### [Brief]
From the data below, retype exactly the lines starting with the one that contains "Artísticos (24, 196)" and ending with the one that contains "Religiosos (29, 444)", both included.

*** Record excerpts Section Begins ***

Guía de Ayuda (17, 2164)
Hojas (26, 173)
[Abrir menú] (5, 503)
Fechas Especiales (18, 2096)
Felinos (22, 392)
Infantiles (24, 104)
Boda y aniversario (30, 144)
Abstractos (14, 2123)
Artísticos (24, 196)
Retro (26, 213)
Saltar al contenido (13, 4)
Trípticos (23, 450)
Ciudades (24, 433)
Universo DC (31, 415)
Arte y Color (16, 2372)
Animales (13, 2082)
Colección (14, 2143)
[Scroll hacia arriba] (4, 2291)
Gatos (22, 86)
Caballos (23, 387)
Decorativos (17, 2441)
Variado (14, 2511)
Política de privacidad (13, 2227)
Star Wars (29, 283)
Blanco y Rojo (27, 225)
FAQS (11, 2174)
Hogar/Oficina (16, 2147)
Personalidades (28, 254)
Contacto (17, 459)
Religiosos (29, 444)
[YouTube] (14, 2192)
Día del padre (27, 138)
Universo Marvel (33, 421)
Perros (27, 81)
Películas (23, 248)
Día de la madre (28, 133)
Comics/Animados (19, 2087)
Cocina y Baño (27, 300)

*** Record excerpts Section Ends ***

### [Response to this task]
Artísticos (24, 196)
Retro (26, 213)
Saltar al contenido (13, 4)
Trípticos (23, 450)
Ciudades (24, 433)
Universo DC (31, 415)
Arte y Color (16, 2372)
Animales (13, 2082)
Colección (14, 2143)
[Scroll hacia arriba] (4, 2291)
Gatos (22, 86)
Caballos (23, 387)
Decorativos (17, 2441)
Variado (14, 2511)
Política de privacidad (13, 2227)
Star Wars (29, 283)
Blanco y Rojo (27, 225)
FAQS (11, 2174)
Hogar/Oficina (16, 2147)
Personalidades (28, 254)
Contacto (17, 459)
Religiosos (29, 444)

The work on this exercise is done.